Sharing with QR Codes with $0 Budget
There was a feature I wanted to implement next: sharing schedules with your friends. This posed kind of a challenge though: the school’s REST API didn’t allow you to view other students’ schedules with your login cookie. Something something principle of least privilege. So I needed a method only via my app, when you and your friend had both authenticated separately.
QR codes became the natural answer. I’d generate one with your local schedule data if you logged in and you could only scan a friends’ via my app. But I ran into a problem pretty fast: QR codes can only hold a max of 2953 bytes and they look monstrous at that size. My bug reports contained schedule JSON blobs upwards of 30k bytes.
Biblically accurate QR code (~1852 ASCII chars)
I also couldn’t just store everyone’s schedules in my CRUD app: neither MongoDB’s nor Heroku’s free tier were forgiving and I was cheap cheap. So I came up with this really really scuffed scheme (you can see it here)
/**
* QR Generation pipeline:
* Convoluted to allow for large schedules
*
* schedule (JS object) --> compressed (JS object) --> binary (deflated after JSON stringified)
* --> base64 --> POSTed to API/shorten?d={base64} (d for 'data')
*
* At endpoint /shorten, a URL with schedule data is shortened via bit.ly. The id of the generated
* link is returned as JSON. The id (which is a bit.ly link without a protocol) is encoded as the QR code
*
* on scan --> /expand?id={id from QR code} --> bit.ly lookup retrieves the originally shortened URL with data
* --> decodes base64 --> uncompresses data --> returns schedule
*/
The idea was first to compress the schedule JSON as much as possible. I didn’t want to go through the trouble of creating a true binary representation, so I opted to shorten key names, remove unwanted properties, turn objects into arrays with well-known indices. Then I’d turn the JSON into binary, base64 encode (in retrospect, this definitely didn’t help my case), then slap on a URL stub so that bit.ly would actually shorten it.
Using the bit.ly’s shortened URL (and hopefully not exhausting my usage limit, I think I did a back of the napkin fully-connected graph type calculation) I’d encode that in the QR code.

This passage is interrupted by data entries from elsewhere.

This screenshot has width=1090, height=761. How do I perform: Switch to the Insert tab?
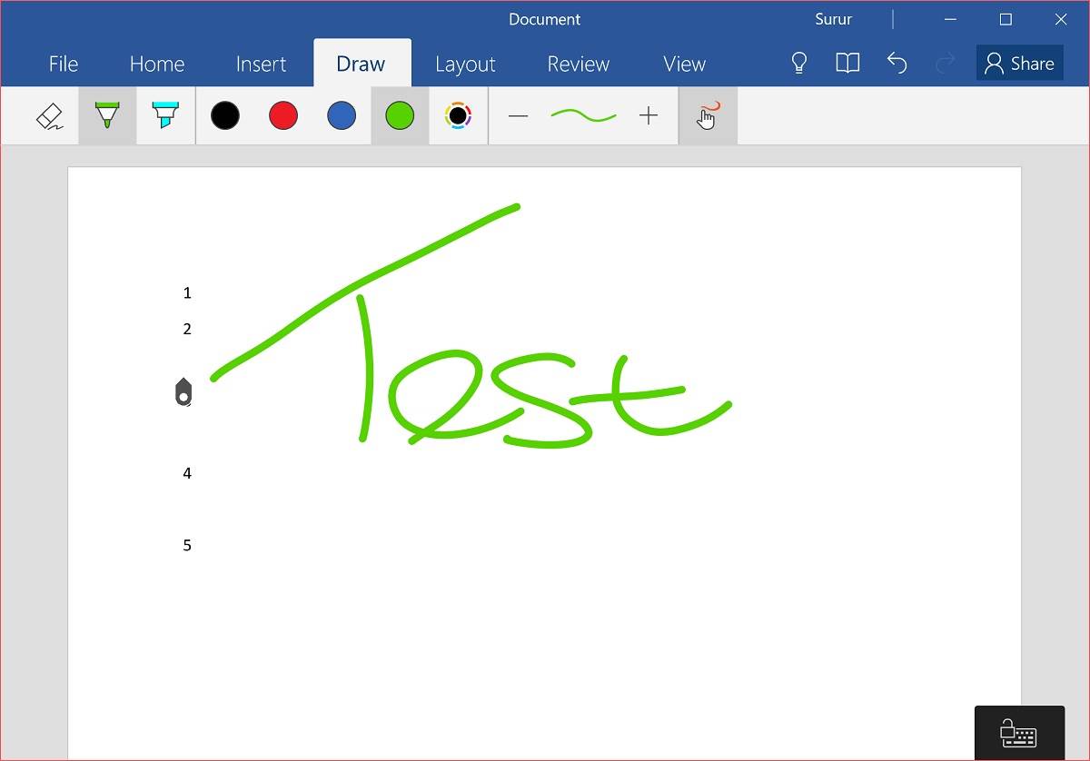(x=261, y=64)
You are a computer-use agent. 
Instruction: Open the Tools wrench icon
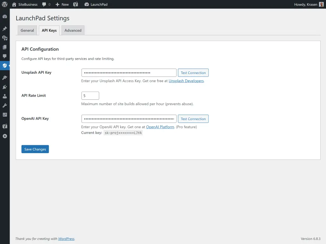pyautogui.click(x=4, y=105)
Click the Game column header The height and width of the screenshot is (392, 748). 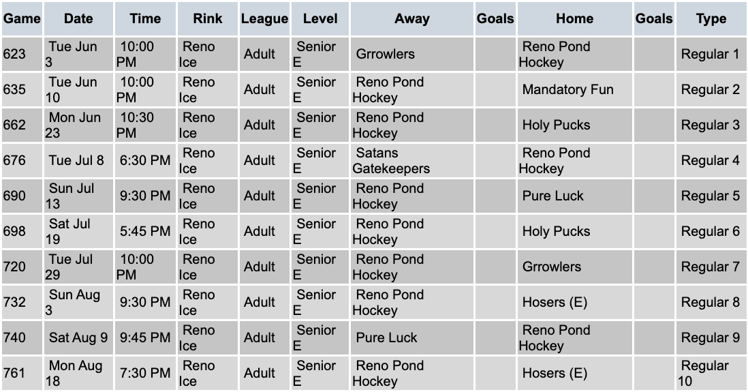[x=22, y=19]
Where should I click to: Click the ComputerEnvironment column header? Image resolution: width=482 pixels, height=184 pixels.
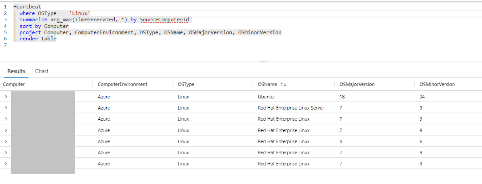[x=122, y=84]
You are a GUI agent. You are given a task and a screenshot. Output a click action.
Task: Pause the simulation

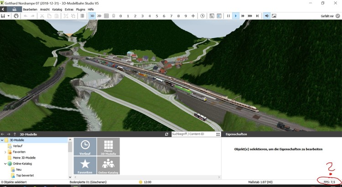228,16
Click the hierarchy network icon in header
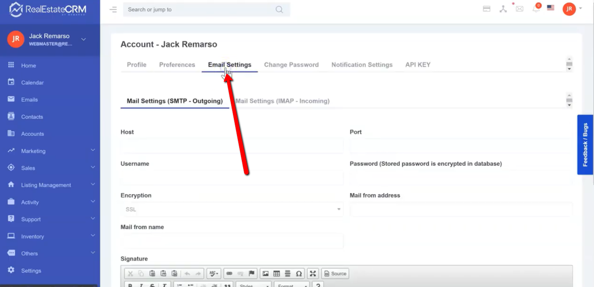This screenshot has height=287, width=594. tap(503, 9)
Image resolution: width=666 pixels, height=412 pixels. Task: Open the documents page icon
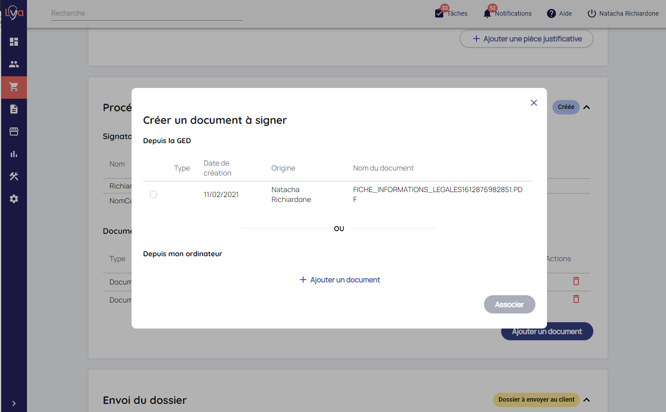[x=14, y=109]
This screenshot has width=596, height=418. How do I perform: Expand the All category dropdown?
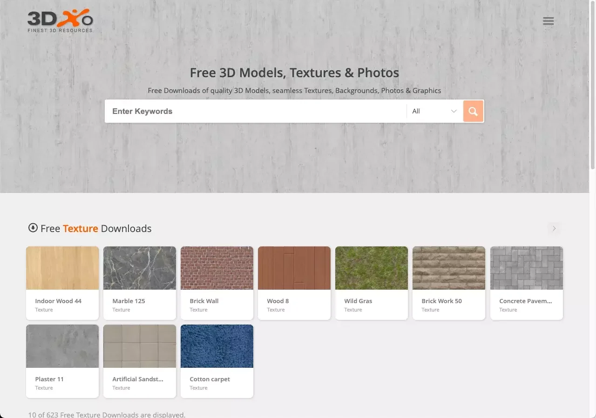pos(434,111)
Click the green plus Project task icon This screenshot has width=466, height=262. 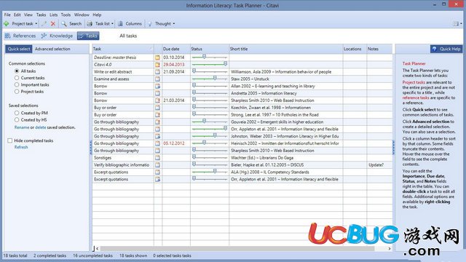pos(7,23)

This would give me something at most a few tens of bytes! I was using bit.ly as my datastore instead of MongoDB! In hindsight, I definitely could’ve shelled out a few bucks (or asked the school admin to reimburse me), or even learned how to make a proper shortened encoding. But this was quick and dirty over winter break, and it worked.

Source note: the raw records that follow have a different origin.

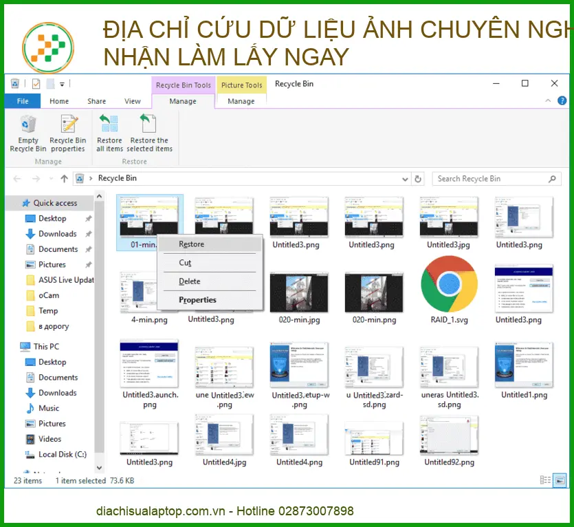Switch to the View ribbon tab
This screenshot has width=574, height=527.
coord(133,101)
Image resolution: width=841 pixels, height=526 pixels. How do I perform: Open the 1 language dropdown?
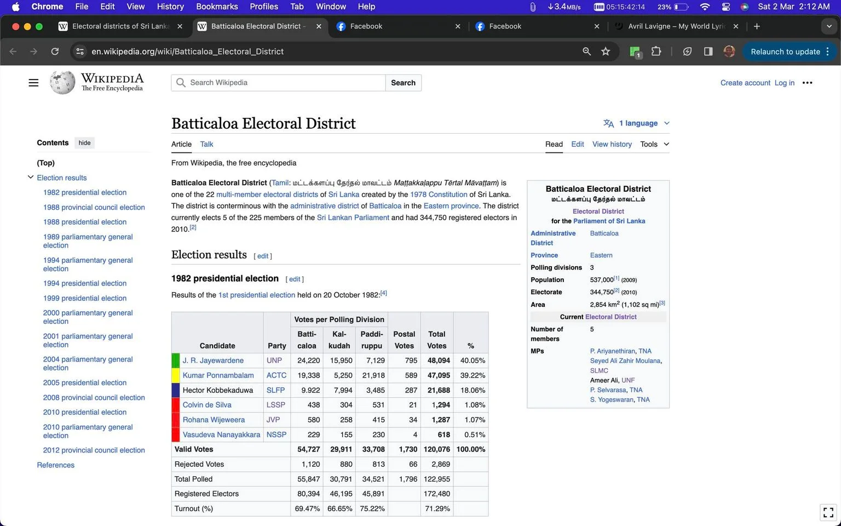[636, 123]
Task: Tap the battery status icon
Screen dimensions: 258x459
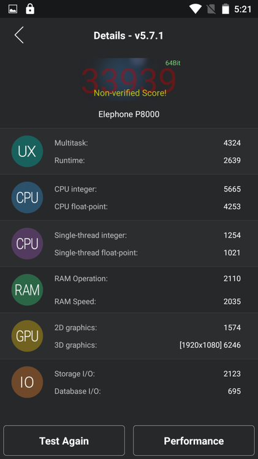Action: click(226, 9)
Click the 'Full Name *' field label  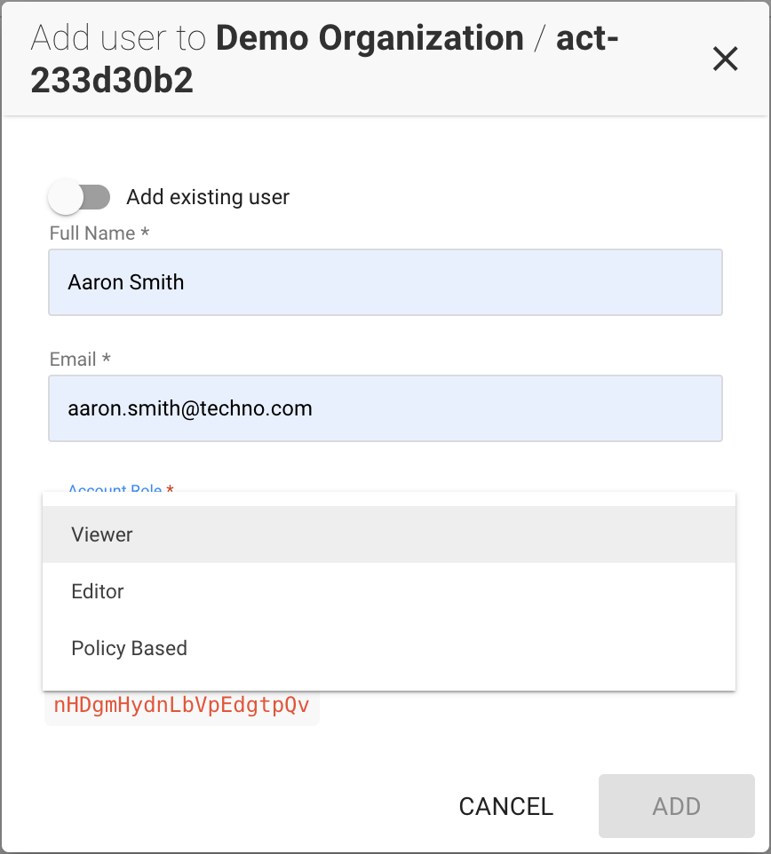coord(99,233)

I piloted the feature with a few friends, but after the principal caught wind I unfortunately had to leave the feature unreleased. Maybe there was a reason4 to leave other students’ schedules inaccessible after all… in it’s place I added the ability to add teacher schedules. It was a fun engineering challenge while it lasted.
Maintenance and Inspiring Others
I spent the new few years maintaining the app, giving it a new makeover internally and externally. I simplified a lot of the code, rewrote much of it in TypeScript and added extensive unit testing with Jest for all the edge cases I’d encountered over the years. Now, the code lives on GitHub with ~90% coverage. During the COVID years, I updated the app to handle an interesting E-learning change, where students were staggered to ensure 50% occupancy of the building.
App Store screenshots from v3 – with dark mode!
On the less technical side, I got to meet a ton of new people from the project: freshman to seniors, teachers, school administration. It turned out, the project had inspired a few folks to pursure coding and create similar apps for our finals scheduling system. That, even more than all the technical stuff I learned along the way, was what made it worth it! It started a lot of conversation with friends I would’ve never talked to otherwise, and got me out of my shell.